Recently a Tennessee Task Force on Co-occurrence, an ad hoc committee of approximately 200 stakeholders statewide, met through a series of forums to evaluate the number of Tennesseans with co-occurring conditions, assess the impact of those conditions, and identify any barriers in obtaining necessary services or treatment. Spending over 140 hours of service time, the Task Force confirmed that state prevalence and barriers to treatment were consistent with that reported on a national level.

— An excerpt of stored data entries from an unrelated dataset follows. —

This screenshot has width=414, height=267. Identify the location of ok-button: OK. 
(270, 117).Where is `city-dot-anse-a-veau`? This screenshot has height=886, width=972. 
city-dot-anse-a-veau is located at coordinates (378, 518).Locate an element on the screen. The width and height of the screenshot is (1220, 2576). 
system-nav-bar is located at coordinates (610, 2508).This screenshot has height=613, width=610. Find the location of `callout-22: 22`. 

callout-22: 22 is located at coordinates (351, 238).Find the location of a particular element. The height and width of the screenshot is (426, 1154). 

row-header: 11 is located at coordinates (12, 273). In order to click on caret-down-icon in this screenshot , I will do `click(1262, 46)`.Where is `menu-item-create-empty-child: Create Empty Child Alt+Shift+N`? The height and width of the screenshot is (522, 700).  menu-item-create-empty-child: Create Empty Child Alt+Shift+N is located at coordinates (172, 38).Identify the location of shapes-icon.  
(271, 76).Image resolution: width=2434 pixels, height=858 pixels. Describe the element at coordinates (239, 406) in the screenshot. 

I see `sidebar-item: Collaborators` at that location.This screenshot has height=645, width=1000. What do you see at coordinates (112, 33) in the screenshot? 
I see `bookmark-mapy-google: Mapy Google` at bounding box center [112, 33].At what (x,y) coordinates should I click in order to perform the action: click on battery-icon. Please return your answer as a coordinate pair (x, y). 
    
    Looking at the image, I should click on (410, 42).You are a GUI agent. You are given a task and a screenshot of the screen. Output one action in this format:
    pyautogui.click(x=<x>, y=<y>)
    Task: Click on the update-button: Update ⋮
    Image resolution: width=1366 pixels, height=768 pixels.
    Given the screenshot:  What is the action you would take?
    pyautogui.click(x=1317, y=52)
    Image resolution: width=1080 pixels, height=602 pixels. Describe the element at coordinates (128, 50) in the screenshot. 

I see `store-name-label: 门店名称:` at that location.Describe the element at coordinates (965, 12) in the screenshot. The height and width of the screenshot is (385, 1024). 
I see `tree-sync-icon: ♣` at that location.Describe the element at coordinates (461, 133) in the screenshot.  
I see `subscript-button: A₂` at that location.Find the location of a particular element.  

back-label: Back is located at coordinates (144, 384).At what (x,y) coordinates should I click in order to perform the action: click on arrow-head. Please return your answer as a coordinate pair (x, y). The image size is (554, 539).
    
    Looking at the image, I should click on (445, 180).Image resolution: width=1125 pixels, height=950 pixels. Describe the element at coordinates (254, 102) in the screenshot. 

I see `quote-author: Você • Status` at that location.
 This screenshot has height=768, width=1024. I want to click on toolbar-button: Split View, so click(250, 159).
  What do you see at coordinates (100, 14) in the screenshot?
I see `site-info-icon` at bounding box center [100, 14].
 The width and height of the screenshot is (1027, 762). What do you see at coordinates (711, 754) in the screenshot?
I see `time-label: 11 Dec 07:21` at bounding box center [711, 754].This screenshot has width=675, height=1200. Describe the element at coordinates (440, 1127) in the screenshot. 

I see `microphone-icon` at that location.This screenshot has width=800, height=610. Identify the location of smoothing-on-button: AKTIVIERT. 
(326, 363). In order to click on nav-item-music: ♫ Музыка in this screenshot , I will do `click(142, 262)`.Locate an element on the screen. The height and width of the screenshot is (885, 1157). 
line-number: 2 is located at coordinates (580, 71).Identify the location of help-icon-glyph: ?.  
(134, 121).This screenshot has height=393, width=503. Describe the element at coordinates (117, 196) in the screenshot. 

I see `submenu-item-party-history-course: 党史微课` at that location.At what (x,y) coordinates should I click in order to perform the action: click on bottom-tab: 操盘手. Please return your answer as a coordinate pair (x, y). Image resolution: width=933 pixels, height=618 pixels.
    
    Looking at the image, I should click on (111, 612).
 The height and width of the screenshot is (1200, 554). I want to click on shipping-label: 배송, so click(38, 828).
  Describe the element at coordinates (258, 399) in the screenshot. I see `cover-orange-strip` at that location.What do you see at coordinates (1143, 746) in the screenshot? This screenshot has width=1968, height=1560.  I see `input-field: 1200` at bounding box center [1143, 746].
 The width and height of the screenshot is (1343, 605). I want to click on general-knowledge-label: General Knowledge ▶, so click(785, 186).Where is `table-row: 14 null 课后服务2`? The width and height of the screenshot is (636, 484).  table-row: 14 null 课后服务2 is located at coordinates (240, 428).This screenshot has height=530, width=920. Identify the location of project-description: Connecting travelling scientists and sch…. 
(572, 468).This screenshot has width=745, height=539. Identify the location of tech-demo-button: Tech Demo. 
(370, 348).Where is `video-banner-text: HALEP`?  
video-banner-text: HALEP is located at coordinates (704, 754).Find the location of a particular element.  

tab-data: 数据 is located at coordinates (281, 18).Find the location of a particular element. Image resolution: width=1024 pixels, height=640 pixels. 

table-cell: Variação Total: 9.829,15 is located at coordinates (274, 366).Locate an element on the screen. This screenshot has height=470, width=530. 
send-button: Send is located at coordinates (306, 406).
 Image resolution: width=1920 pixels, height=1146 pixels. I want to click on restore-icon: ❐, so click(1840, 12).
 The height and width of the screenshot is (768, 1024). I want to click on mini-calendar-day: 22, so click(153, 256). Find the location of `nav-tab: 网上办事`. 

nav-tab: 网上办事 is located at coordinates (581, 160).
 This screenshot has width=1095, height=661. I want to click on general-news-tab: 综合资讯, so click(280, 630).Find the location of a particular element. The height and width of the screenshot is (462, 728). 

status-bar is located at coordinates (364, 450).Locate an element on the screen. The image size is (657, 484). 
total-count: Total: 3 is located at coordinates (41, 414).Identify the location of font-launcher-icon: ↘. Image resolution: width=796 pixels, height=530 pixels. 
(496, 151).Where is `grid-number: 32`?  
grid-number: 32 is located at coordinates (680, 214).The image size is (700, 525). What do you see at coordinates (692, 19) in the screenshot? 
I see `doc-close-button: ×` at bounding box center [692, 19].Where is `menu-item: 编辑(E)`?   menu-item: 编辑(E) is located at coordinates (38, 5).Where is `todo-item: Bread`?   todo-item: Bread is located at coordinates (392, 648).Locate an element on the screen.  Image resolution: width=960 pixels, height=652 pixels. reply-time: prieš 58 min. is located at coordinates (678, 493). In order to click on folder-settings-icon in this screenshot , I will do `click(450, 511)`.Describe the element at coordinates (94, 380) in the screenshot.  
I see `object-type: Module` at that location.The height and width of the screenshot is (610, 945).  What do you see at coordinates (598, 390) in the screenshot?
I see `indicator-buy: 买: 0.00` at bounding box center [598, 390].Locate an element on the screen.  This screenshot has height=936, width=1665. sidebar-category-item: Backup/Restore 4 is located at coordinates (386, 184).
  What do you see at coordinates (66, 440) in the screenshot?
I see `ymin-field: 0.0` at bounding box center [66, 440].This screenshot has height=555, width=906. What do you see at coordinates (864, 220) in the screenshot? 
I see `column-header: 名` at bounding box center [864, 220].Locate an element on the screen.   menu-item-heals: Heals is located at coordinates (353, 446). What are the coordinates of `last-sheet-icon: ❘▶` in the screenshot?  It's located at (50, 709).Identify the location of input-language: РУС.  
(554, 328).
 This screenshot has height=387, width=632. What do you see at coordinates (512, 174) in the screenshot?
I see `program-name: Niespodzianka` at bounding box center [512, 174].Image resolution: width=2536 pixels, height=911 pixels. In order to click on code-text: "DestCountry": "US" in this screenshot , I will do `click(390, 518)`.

As such, the Task Force was committed to identifying effective, low level and low cost, high impact solutions to address the needs of our Tennesseans with co-occurring conditions. The Task Force was represented by expert constituencies who defined The Next Step in Tennessee’s response to address co-occurrence. The composite expertise of the Task Force resulted in this comprehensive document that defines State barriers to effective services and treatment, along with tangible recommendations for change to meaningfully impact this underserved and growing population.